PROBLEM TO SOLVE: After finding "Sort by Titre column sort icon" in the data, write out its line and all following lines without change, up to and including the last one. Leave out pictures.

INFORMATION GIVEN:
════════════════════

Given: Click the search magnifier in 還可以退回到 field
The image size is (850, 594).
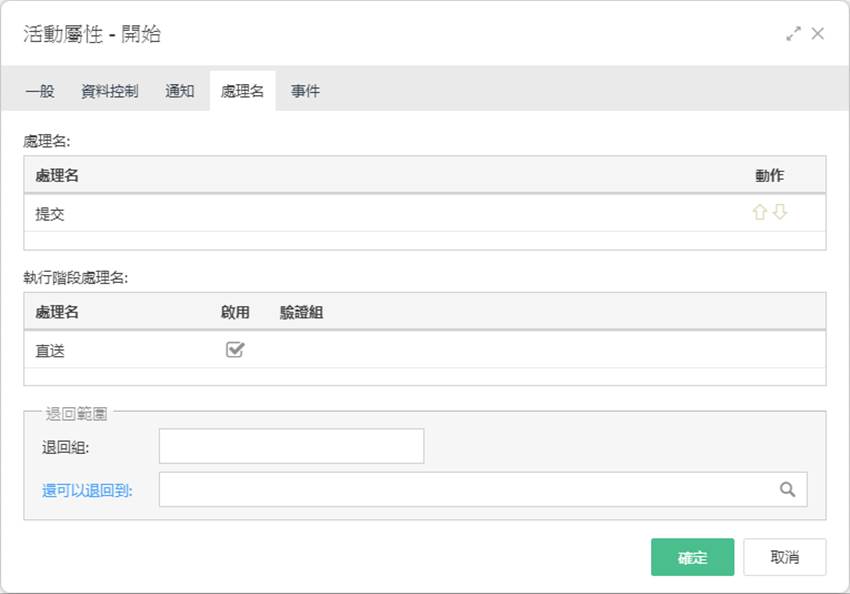Looking at the screenshot, I should (787, 489).
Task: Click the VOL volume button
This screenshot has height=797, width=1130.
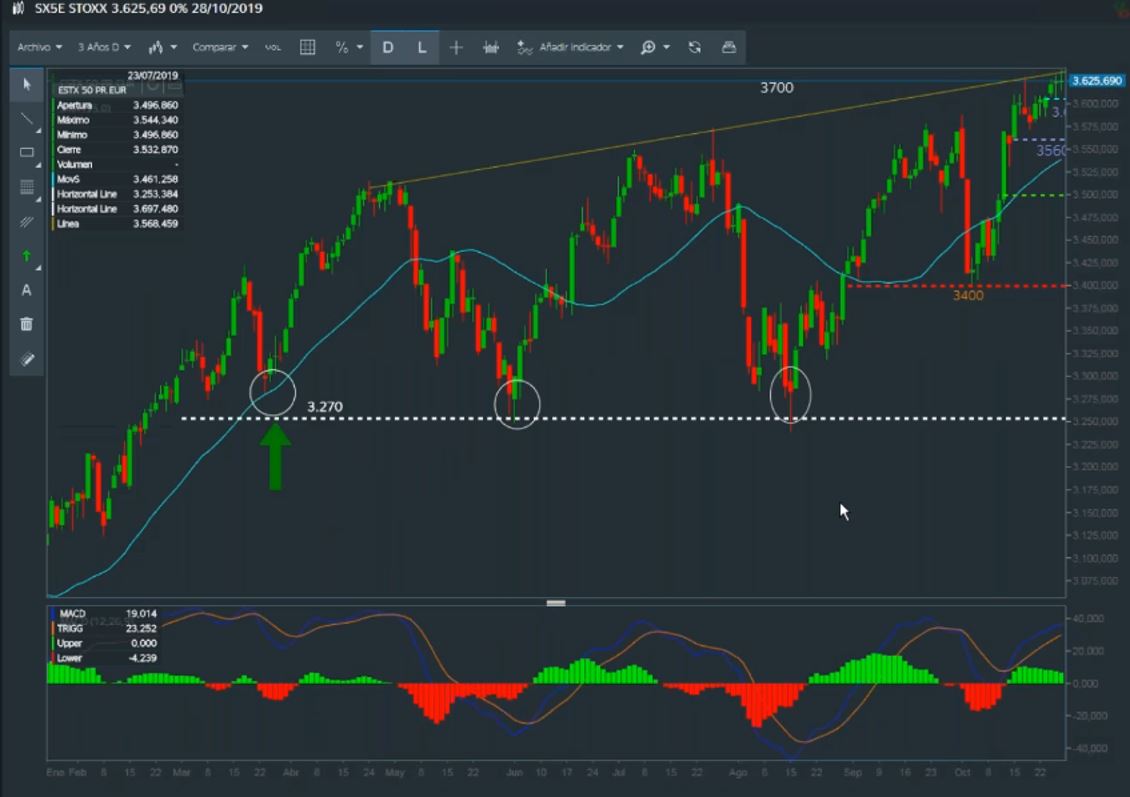Action: click(x=273, y=47)
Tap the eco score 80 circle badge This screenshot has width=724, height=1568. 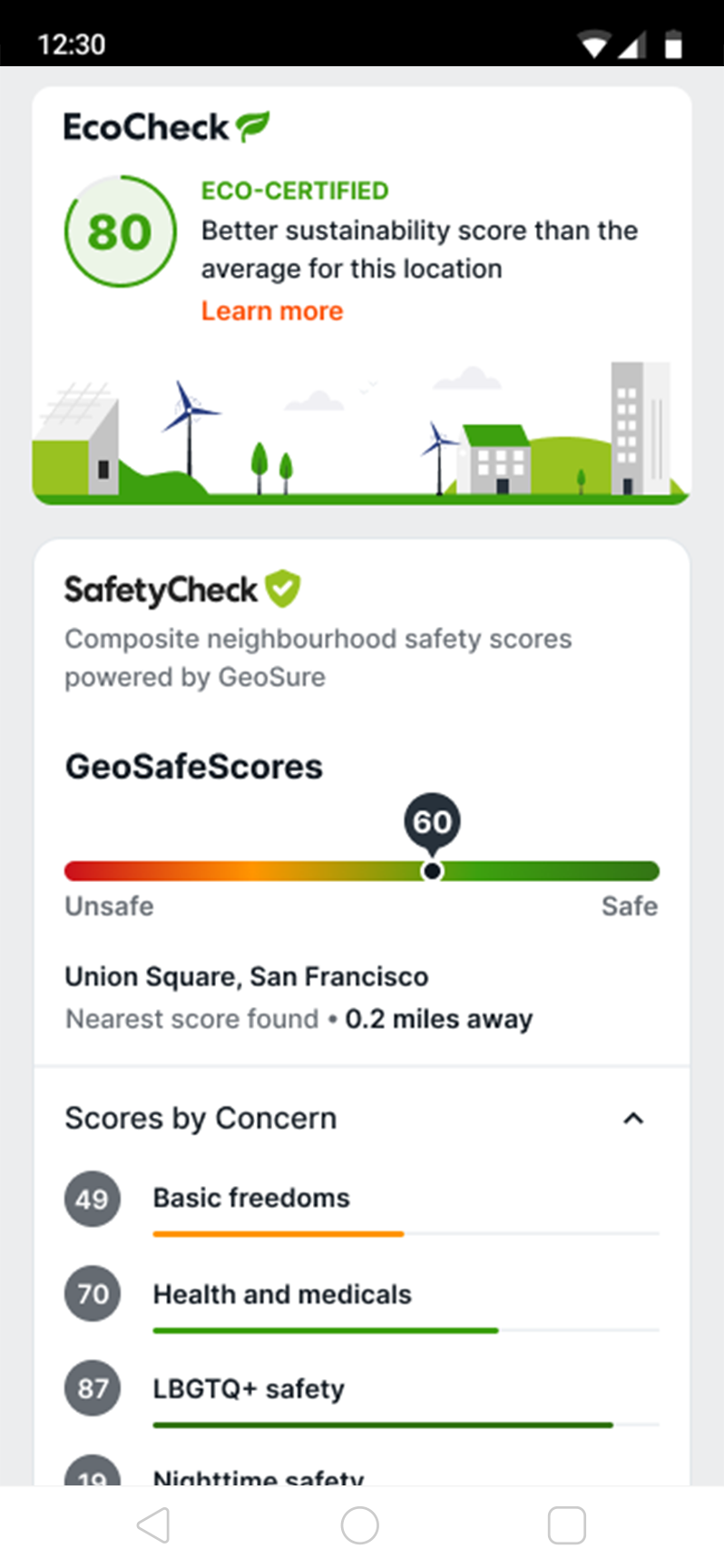(121, 231)
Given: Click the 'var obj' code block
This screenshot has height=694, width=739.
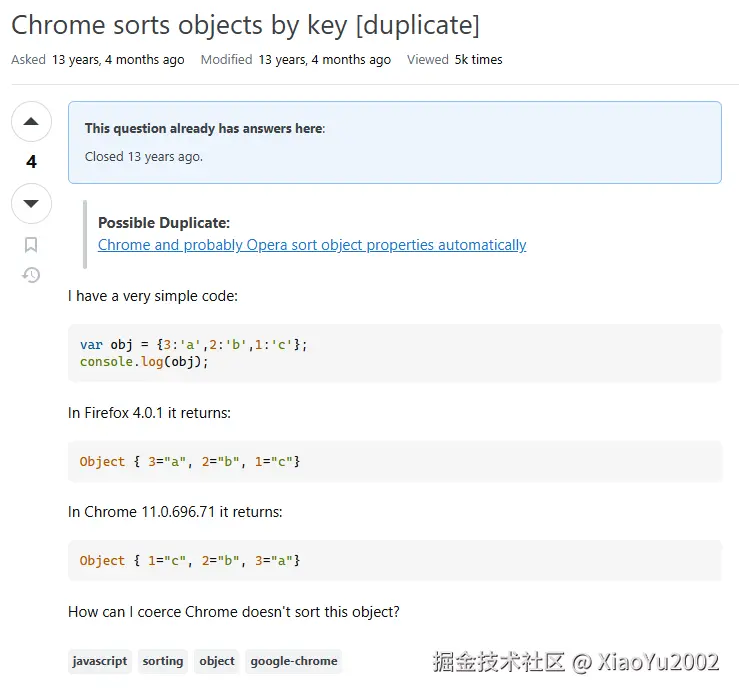Looking at the screenshot, I should [394, 353].
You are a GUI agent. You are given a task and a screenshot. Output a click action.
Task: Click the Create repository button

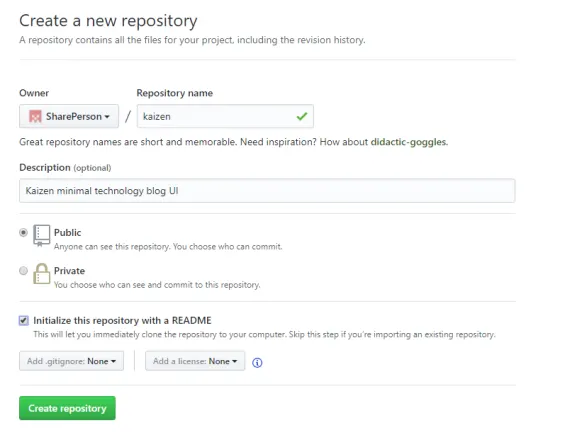(67, 408)
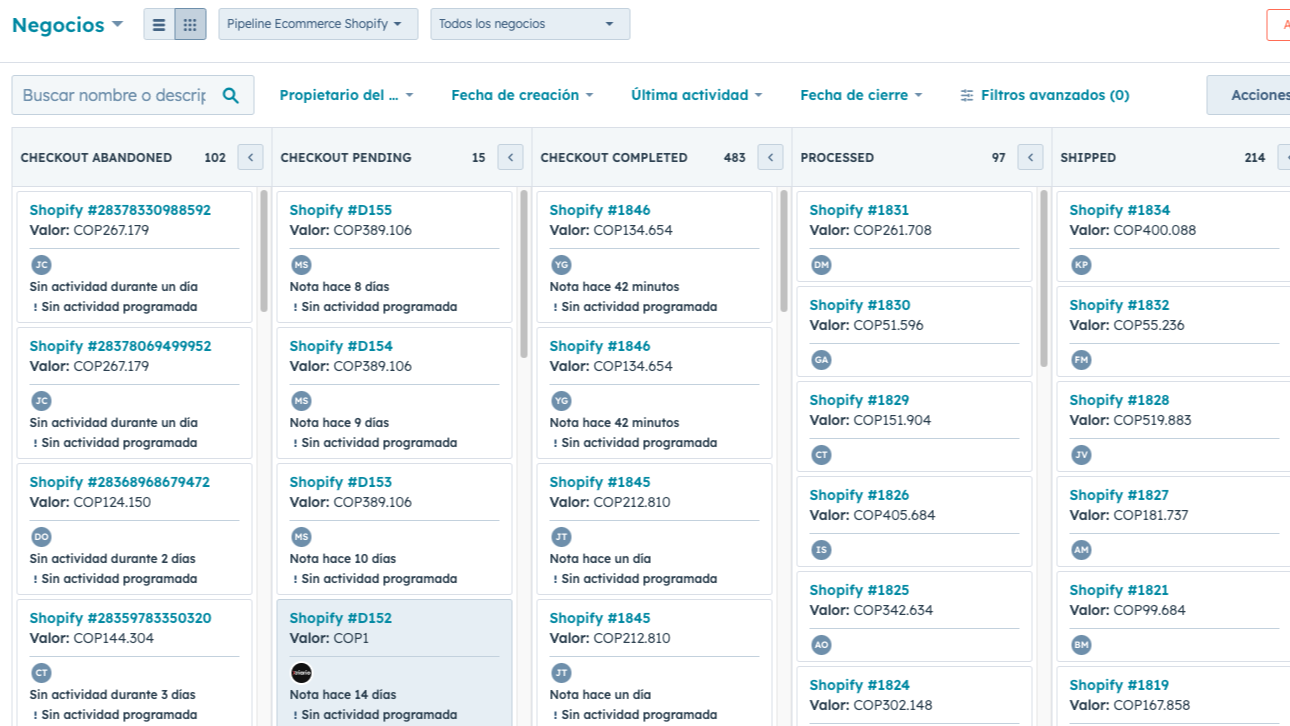Open deal Shopify #1846 link
Viewport: 1290px width, 726px height.
coord(599,210)
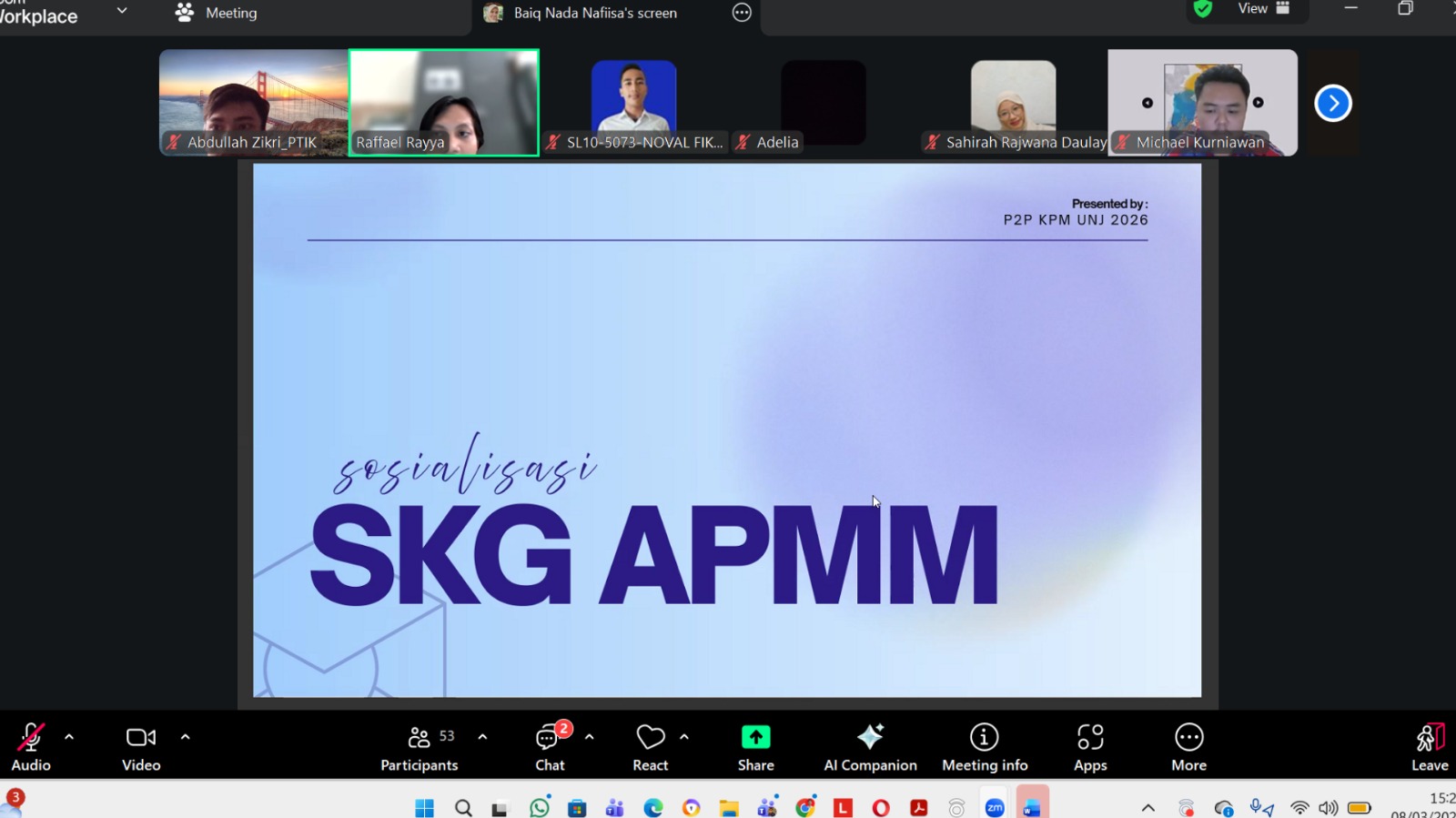The image size is (1456, 818).
Task: Toggle the Video camera on
Action: [x=141, y=746]
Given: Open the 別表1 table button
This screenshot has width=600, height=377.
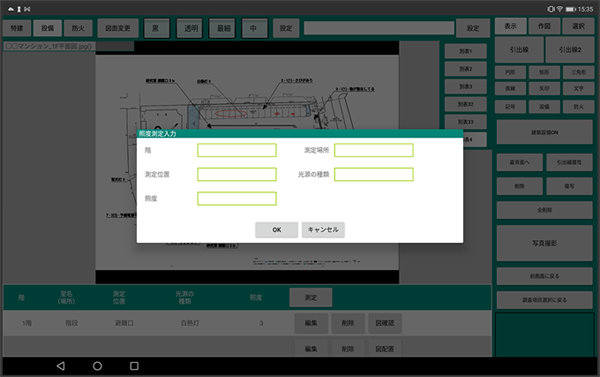Looking at the screenshot, I should (x=466, y=51).
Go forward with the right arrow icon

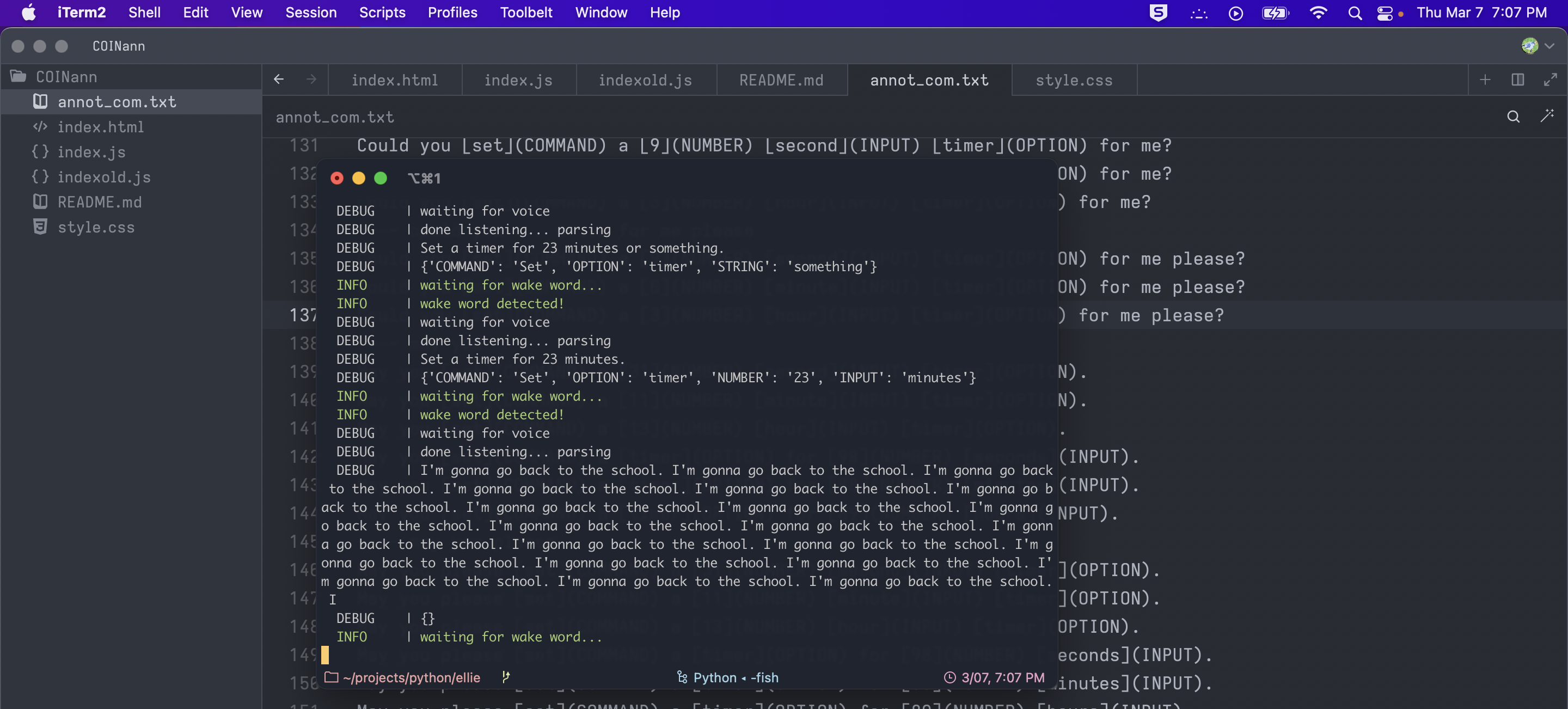click(x=311, y=79)
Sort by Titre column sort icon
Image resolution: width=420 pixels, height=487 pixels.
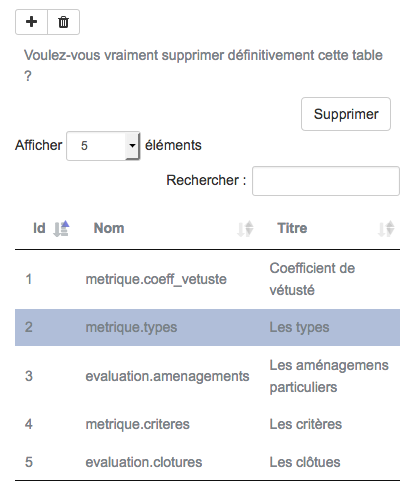(x=386, y=229)

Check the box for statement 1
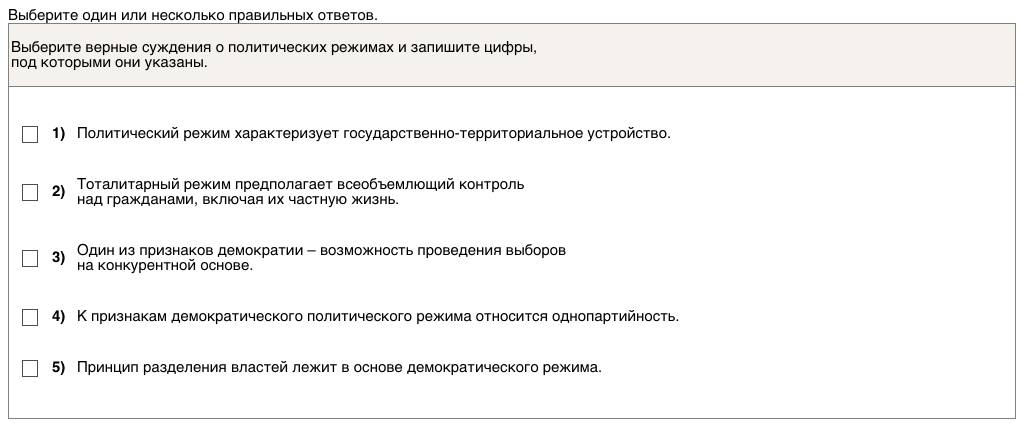30,134
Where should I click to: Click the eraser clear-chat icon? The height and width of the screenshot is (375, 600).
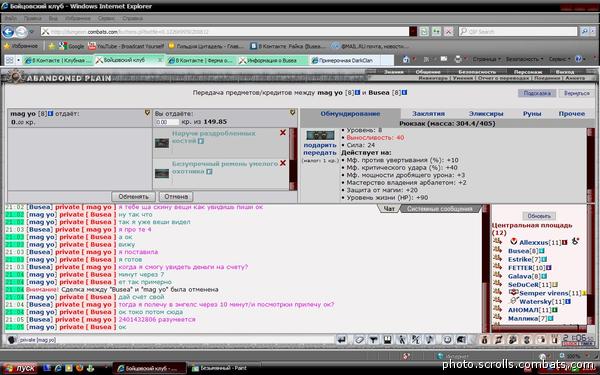(x=359, y=340)
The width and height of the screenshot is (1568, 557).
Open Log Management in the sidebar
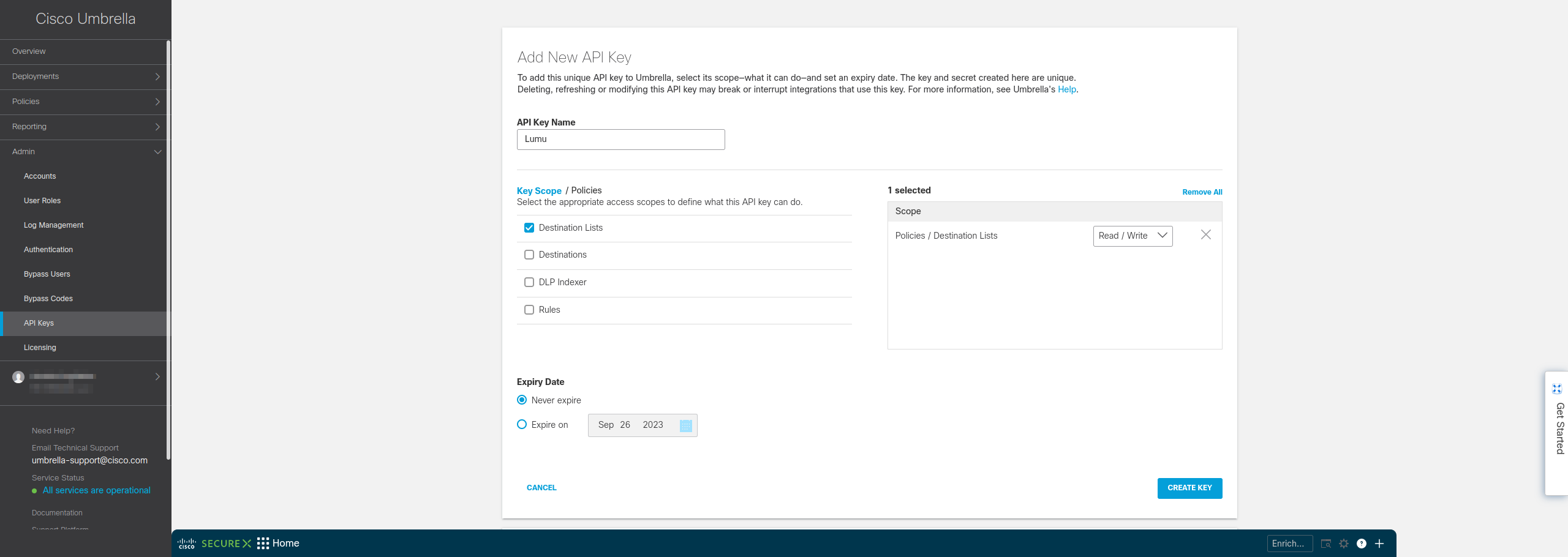click(x=54, y=225)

════════════════════

TASK SOLUTION:
Sort by Titre column sort icon
Image resolution: width=420 pixels, height=487 pixels.
(x=386, y=229)

Check the box for statement 1
30,134
Where should I click to: Click the eraser clear-chat icon? The height and width of the screenshot is (375, 600).
(x=359, y=340)
The width and height of the screenshot is (1568, 557).
Open Log Management in the sidebar
click(x=54, y=225)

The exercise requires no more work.